In a new as-a-service economy, characterized by continuous disruptions and very low entry-barriers, enterprises are becoming more prone to being part of the crowd. To counter such vulnerabilities, integrating Artificial Intelligence into the IT landscape has been one of the highlights of today’s enterprises. Many enterprises across verticals are willing to accept intelligent automation in their day-to-day operations for cost efficiencies, routine task and process automation and portfolio rationalization. But here it becomes very important to set realistic goals from intelligent automation implementation and cognitive technologies. Hence it becomes imperative to understand the layers of intelligent automation which can be addressed and delivered in the IT landscape of any enterprise.
I like to classify automation into three tiers:
Traditional rule based automation which has its scope in automating particular tasks. Some e.g. includes scripts to migrate applications, services scripts, upgrading enterprise applications etc. Tasks & Stack automation too falls under this tier.
Knowledge based Process Automation: Process can be a combination of multiple chains of tasks bundled together. Many times, SOP (Standard Operating procedure) and many L1/L1.5 tickets automation falls under this tier. With Knowledge based Process automation, such candidates are either eliminated or automated to achieve business outcomes.

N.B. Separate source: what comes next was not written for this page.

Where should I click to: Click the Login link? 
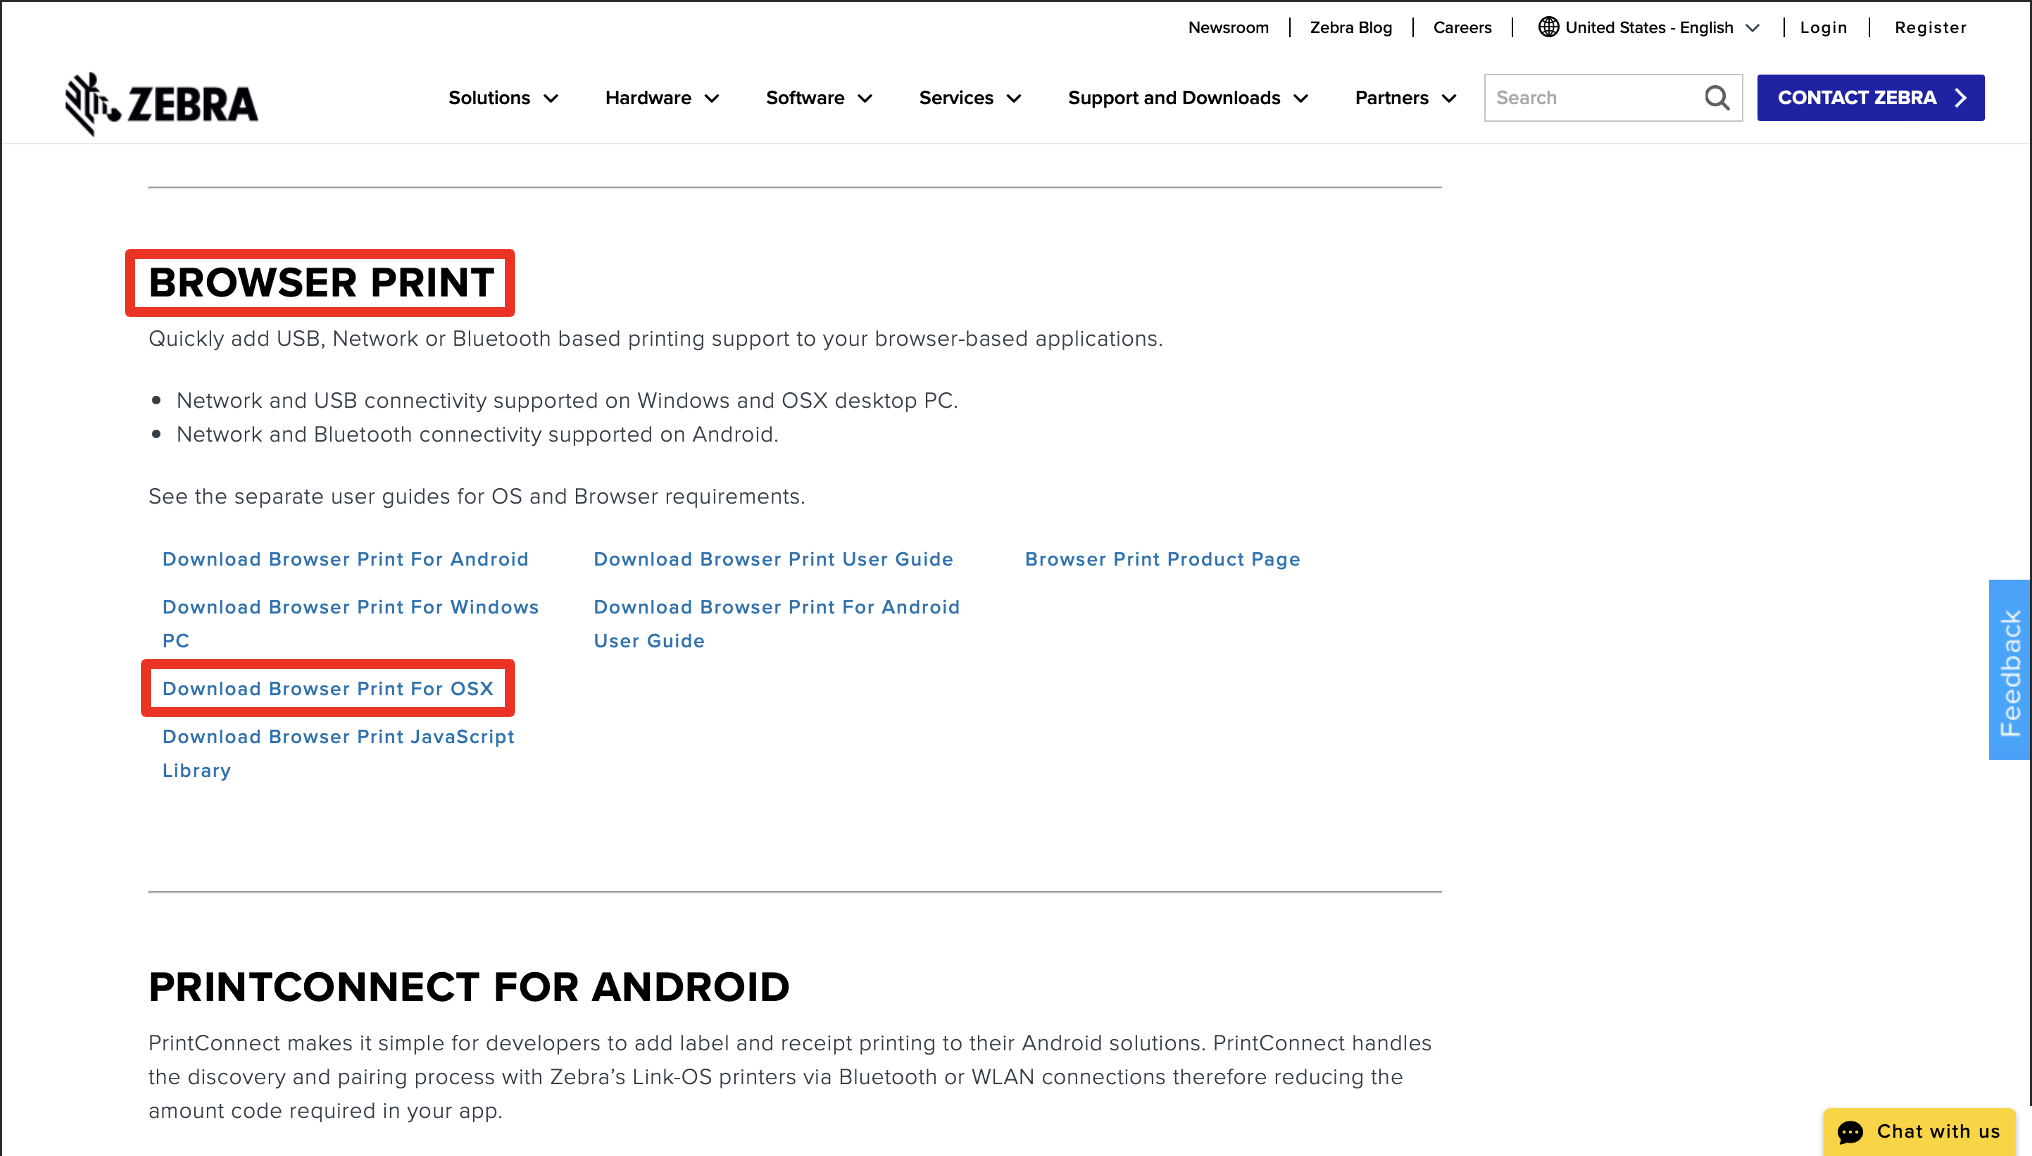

Cognitive Automation This tier comprises of AI algorithms like natural language processing, semantic data processing, knowledge management, reasons, and expert systems. The vision here should be in integrating many DIY tasks so that instead of creating tickets for those issues, the end-user can themselves resolve the issue using cognitive capabilities. Another use case can be the use of Machine Learning models to monitor the current IT infrastructure and come up with recommendations (actionable intelligence) to proactively reduce infra related incidents.
Performance and Governance Automation, for e.g. business process monitoring and managed services analytics are required at each of the above automation tier. These are also implemented to monitor the bots deployed. [Read the definition of bots here]
The goal of any automation solution, at any point of time, should be to provide end-to-end automation. This requires the right practice and solutions to be proposed and deployed in the customer’s environment. A consulting approach by the service providers can be the key here.
Defining the Business Value
Intelligent automation should be platform agnostic, readily plug-&-play and easy in deployment. The categorization of intelligent automation into the three tiers allows to provide values to customers in terms of reduced cost of operations, marriage of technological levers with business objectives and mitigation of risks. The above separation of intelligent automation into three tiers also helps in easy customization of each component to suite the business needs. The commitments to leverage intelligent automation to help customers move to an IT landscape which is characterized by loosely-coupled, best of breed components and improved flexibility has led to tremendous business improvement in their IT lifecycle.
Measuring Outcomes
Because of intelligent automation being implemented across various divisions of enterprises, different types of performance metrics have entered the business domain. FTE reduction, Decreasing Mean Time to Resolve (MTTR), reducing number of hops, accurate assignment index of tickets, up-time of infrastructure, availability of apps etc. have gained wide acceptance.
Commuting one lever higher
The role of intelligent automation does not stop at just achieving the mentioned automation metrics, and hence, there has to be a feedback and learning mechanism which can, in the future help the end-user to either self-heal the issue or predict and inform the agents/end-user about the possible outage. The predictive analytics engine of the intelligent automation system should be capable of ensuring this. Intelligent automation has to not only predict but also resolve those new typical L1/L1.5 issues by itself in future from then onwards (a concept of self-learning system).
The Moral and Ethical Issues
FTE reduction has been gaining traction in the minds of the agents for some time now. They feel that intelligent automation will take away their job. I, believe this to be untrue. I believe that a human resource should not be wasted in trivial, mundane and repetitive job, rather, the human mind should be leveraged to produce amazing innovative and creative results. In my opinion, by freeing up these agents & re-training them, their skill set can be improved and they can move up the value-chain, thereby achieving more on their professional front.